I need a tool to execute XSLTs against very large XML files. To be clear, I don't need anything to design, edit, or debug the XSLTs, just execute them. The transforms that I am using are already well optimized, but the large files are causing the tool I have tried (Saxon v9.1) to run out of memory.

I found a good solution: Apache's Xalan C++. It provides a pluggable memory manager, allowing me to tune allocation based on the input and transform.
In multiple cases it is consuming ~60% less memory (I'm looking at private bytes) than the others I have tried.

You may want to look into STX for streaming-based XSLT-like transformations. Alternatively, I believe StAX can integrate with XSLT nicely through the Transformer interface.
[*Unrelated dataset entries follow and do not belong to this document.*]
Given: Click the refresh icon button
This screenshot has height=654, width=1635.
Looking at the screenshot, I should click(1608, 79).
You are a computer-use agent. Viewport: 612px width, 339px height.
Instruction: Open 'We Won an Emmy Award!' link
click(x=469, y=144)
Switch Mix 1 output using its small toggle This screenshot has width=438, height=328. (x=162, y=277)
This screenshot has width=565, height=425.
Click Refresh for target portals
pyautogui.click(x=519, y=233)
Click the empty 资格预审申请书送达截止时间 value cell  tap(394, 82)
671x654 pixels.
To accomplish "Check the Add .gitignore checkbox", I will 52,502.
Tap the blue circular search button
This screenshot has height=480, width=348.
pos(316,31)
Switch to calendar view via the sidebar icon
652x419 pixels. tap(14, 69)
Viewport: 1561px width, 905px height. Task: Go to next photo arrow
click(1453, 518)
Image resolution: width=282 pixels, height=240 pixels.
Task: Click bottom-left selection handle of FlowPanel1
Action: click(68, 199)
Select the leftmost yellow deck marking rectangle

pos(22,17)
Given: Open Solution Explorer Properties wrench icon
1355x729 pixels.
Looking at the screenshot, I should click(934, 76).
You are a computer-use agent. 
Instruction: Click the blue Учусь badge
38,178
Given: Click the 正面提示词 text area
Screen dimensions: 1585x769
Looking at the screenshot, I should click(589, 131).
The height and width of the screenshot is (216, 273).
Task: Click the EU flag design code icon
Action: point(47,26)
It sounds like you're sorted - but often, another potential approach is to split the data first. Obviously this only works with some transformations (i.e. where different chunks of data can be treated in isolation from the whole) - but then you can use a simple parser (rather than a DOM) to do the splitting into manageable pieces, then process each chunk separately and reassemble.
Since I'm a .NET bod, things like XmlReader can do the chunking without a DOM; I'm sure there are equivalents for every language.
I'm not aware of any specific name; maybe Divide and Conquer.
For an example; if your data is actually a flat list of like objects, then you could simply split the first-level children - i.e. rather than having 2M rows, you split it into 10 lots of 200K rows, or 100 lots of 20K rows. I've done this before lots of times for working with bulk data (for example, uploading in chunks of data [all valid] and re-assembling at the server so that each individual upload is small enough to be robust).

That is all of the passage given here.